Canadian Royal Commission

The Royal Commission on Newspapers, popularly known as the Kent Commission, was a Canadian Royal Commission chaired by Tom Kent. It was created in 1980 in response to growing concerns over concentration of media ownership in Canada. The Commission's final report was delivered in 1981.

Much of the impetus for the creation of the commission was the virtually simultaneous closure, on August 26–27, 1980, of two major daily newspapers: the Ottawa Journal (owned by the Thomson Corporation) and the Winnipeg Tribune (owned by Southam Inc.). These closures gave each chain a monopoly in the two markets, Southam with the Ottawa Citizen and Thomson with the Winnipeg Free Press. The resulting allegations of collusion prompted the Canadian government to launch the Kent Commission.

==1979-1980: Reshaping of Canada's newspaper industry==
When FP Publications Ltd. closed The Montreal Star – at one time, Canada's largest circulation newspaper until the 1950s – in September 1979, it started a chain reaction of consolidation within the Canadian newspaper industry. The consolidation ended when Southam and Thomson traded papers in various locations across Canada in August 1980. Next, in January 1980, Thomson Newspapers Ltd. bought FB Publications Ltd., which included its chain, Canadian Newspapers Limited Partnership, that at the time, owned Toronto's The Globe and Mail, the Winnipeg Free Press, two Alberta papers, and a 50 percent share of Pacific Press Ltd which controlled two of Victoria, British Columbia newspapers, The Daily Colonist and The Victoria Times.

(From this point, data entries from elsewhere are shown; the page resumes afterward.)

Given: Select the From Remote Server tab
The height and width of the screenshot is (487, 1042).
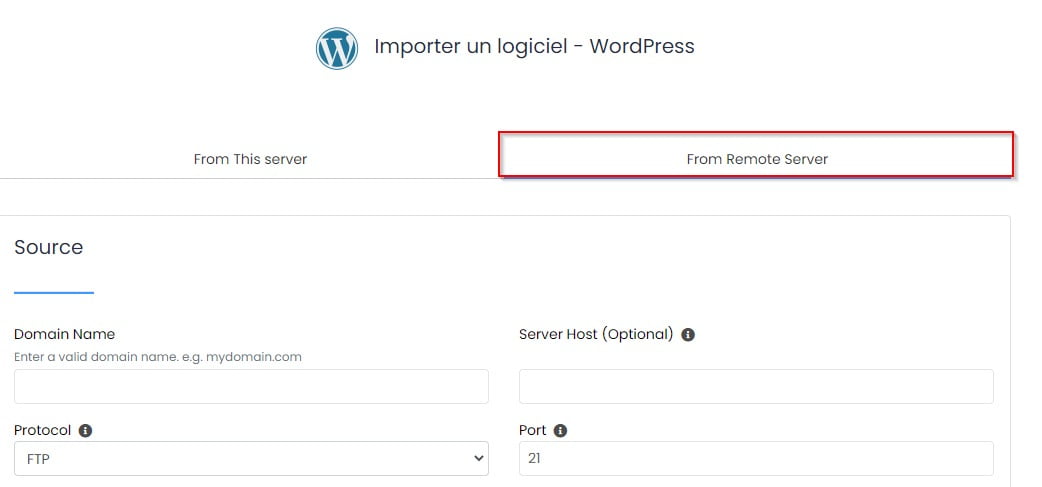Looking at the screenshot, I should pyautogui.click(x=757, y=159).
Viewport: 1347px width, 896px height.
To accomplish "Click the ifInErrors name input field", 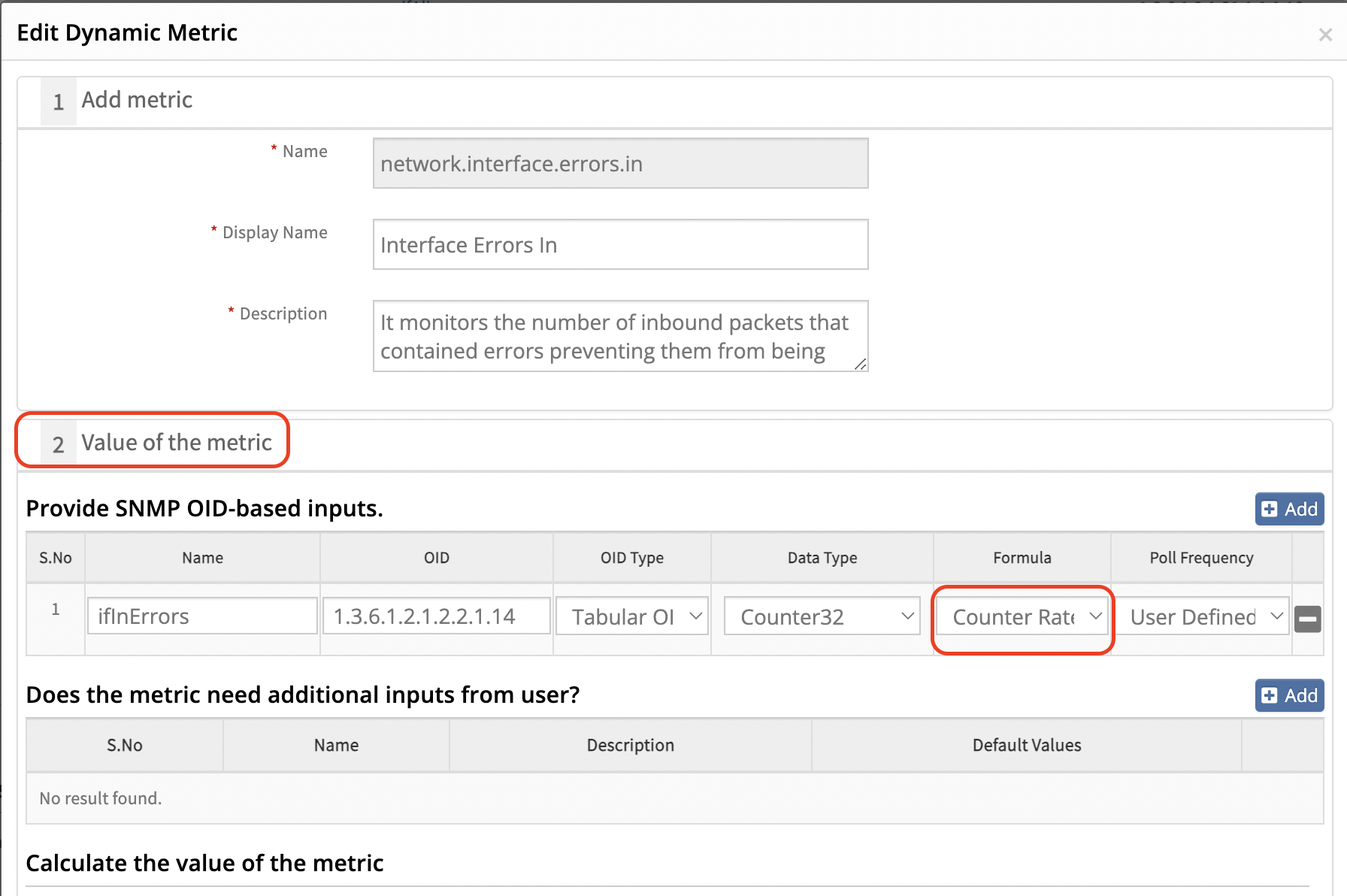I will click(x=202, y=616).
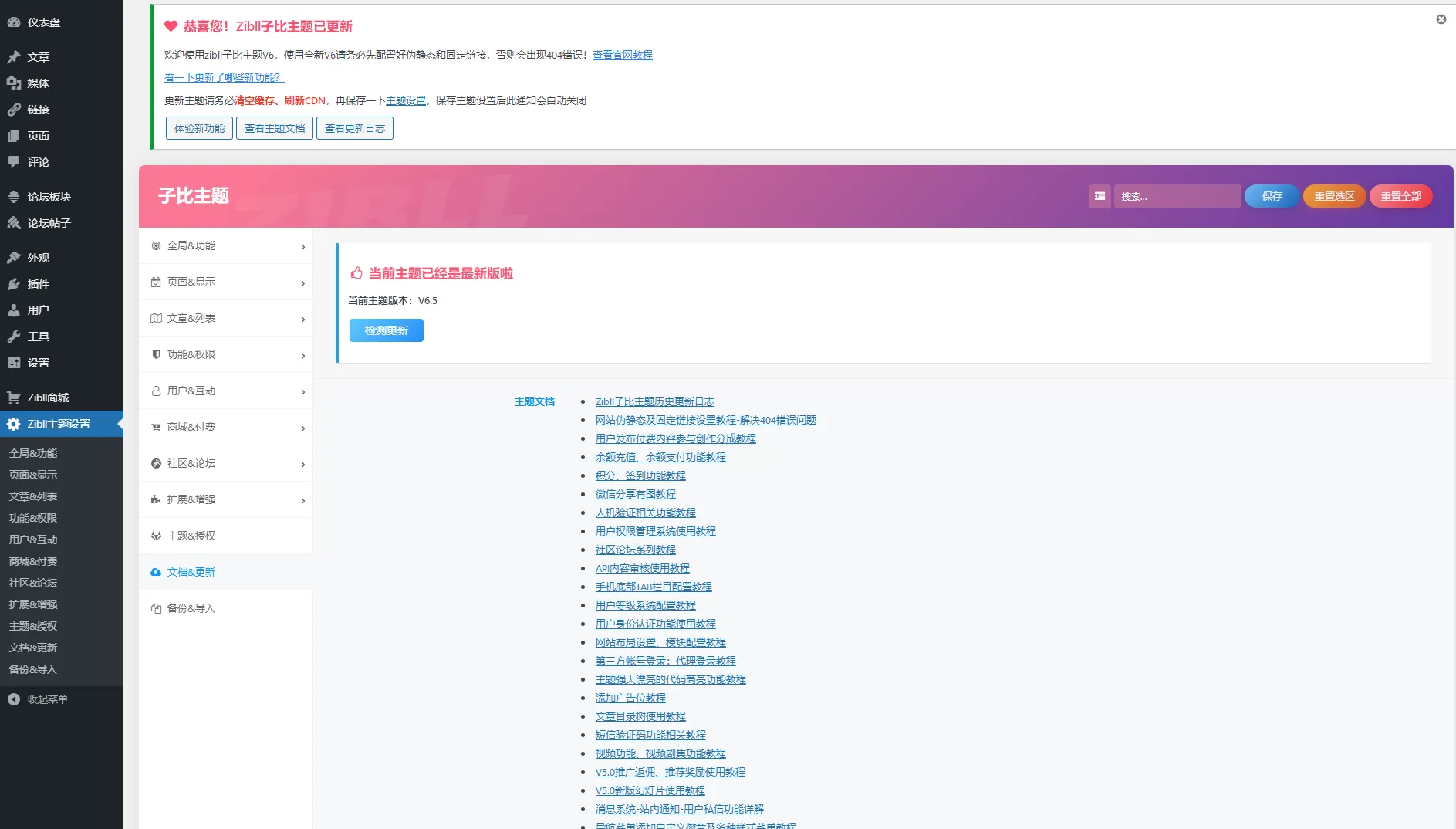Click the 收起菜单 collapse menu icon

pyautogui.click(x=14, y=699)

In early April 1980, the FP Publications brand was retired, and merged with Thomson under the Thomson Newspapers brand. In late April 1980, Thomson Newspaper bought the remaining FP Publication shares from Newsco Investments Ltd. – controlled by former Globe and Mail owner, R. Howard Webster – giving them 100 percent control of the company and its properties.

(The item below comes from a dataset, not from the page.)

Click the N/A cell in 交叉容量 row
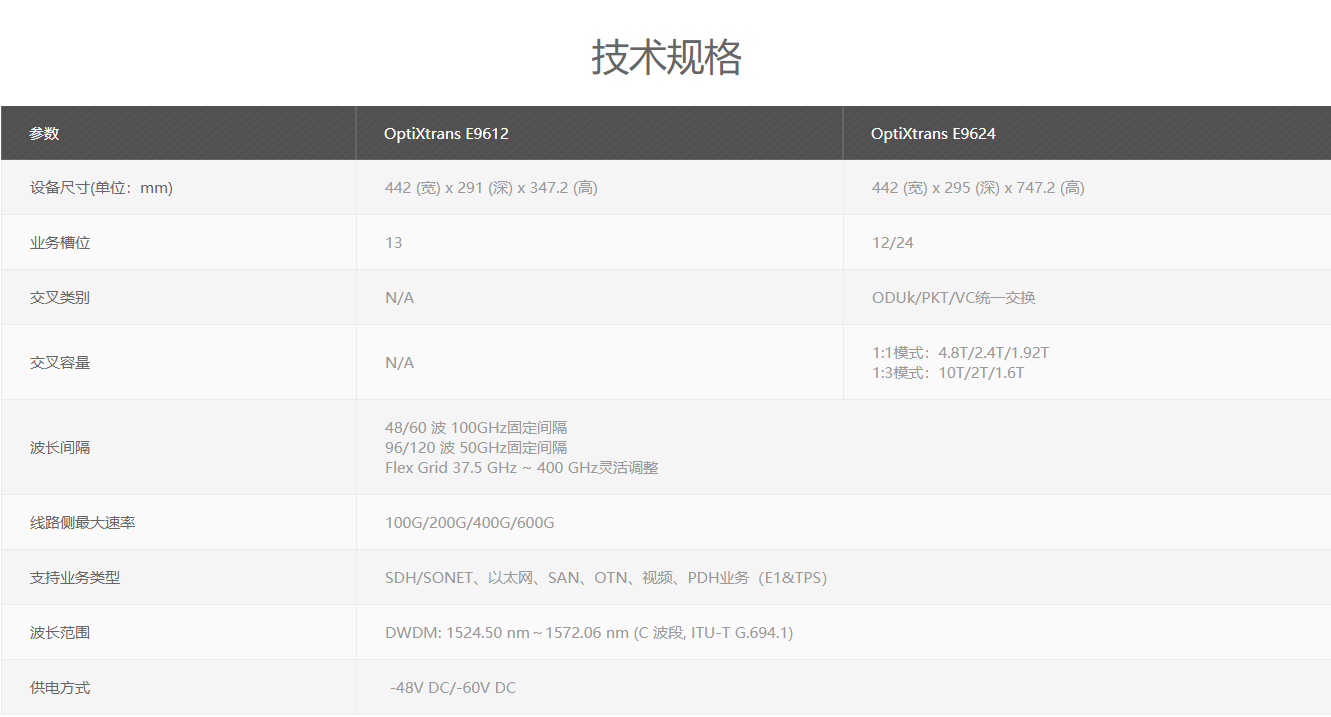Viewport: 1331px width, 717px height. click(399, 362)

By June 1980, the ramifications of the Montreal Star closing and Thomson's acquisition of the Star's parent company, FP Publications began to emerge. Southam Inc. had to sell Thomson Newspapers one-third of Montreal's The Gazette to acquire the assets of the now closed Star paper. Southam Inc. acted on the option to purchase from FP the Star's assets, including its printing plant, for $16 million. Thomson, the successor company to FP, exercised its option to purchase a one-third ownership stake in The Gazette on June 12, 1980, as part of the agreement between Southam and FP.

===August 1980: Closures, and Monopoly===
Southam decided to close The Winnipeg Tribune on August 27, 1980, and Thomson Newspapers bought its assets. Thomson also closed The Ottawa Journal around the same time as the Winnipeg Tribune, leaving Southam's The Citizen as the only English-language newspaper in that market. The August 27, 1980 deals gave Southam monopolies in English-language newspaper markets such as Montreal (The Gazette), Ottawa (The Citizen), and in the Vancouver market (The Province & The Vancouver Sun) when they bought both Thomson's minority shares in The Gazette and their 50 percent share in Pacific Press Ltd for $57,250,000.

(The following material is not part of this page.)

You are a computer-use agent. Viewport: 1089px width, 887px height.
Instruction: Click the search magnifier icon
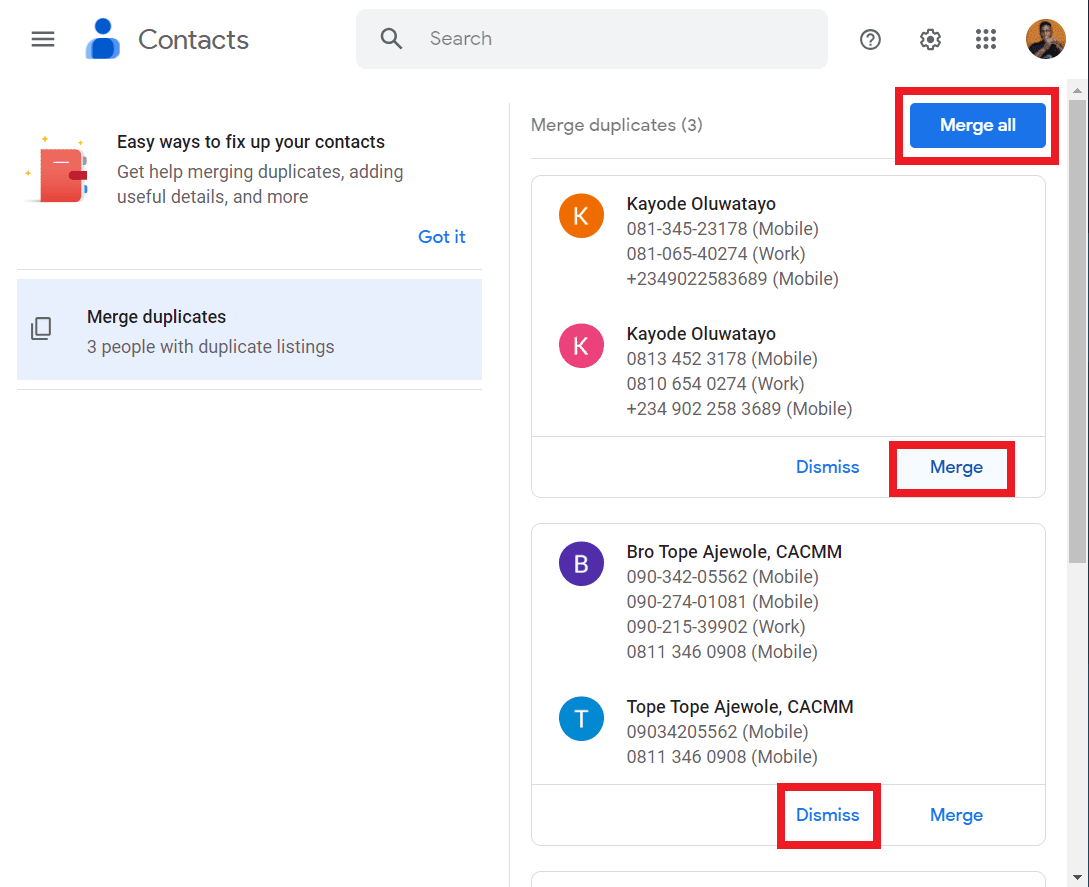point(391,39)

Critics of the largest consolidation in Canadian newspaper history, up to that time, called it a failure in the Canadian government's anti-combines legislation. Federal Opposition Leader, Joe Clark, called for a federal inquiry into Southam and Thomson's dealings. But the publishers of the independent The Leader-Post and The Saskatoon Star-Phoenix thought the closures of The Journal and The Tribune might actually serve the public good better with one strong, and financially secure paper in each major urban centre, rather than two struggling ones.

==Bibliography==
- Canada. (1981). "Royal Commission on Newspapers."
- Creery, Tim (1984). "Out of Commission:Why the Kent recommendations have been trashed. An insider's report"
- Keshen, Richard (2000). "I Told You So": Newspaper Ownership in Canada and the Kent Commission Twenty Years Later"
- Kent, Tom (2002). "Concentration with Convergence-Goodbye, Freedom of the Press"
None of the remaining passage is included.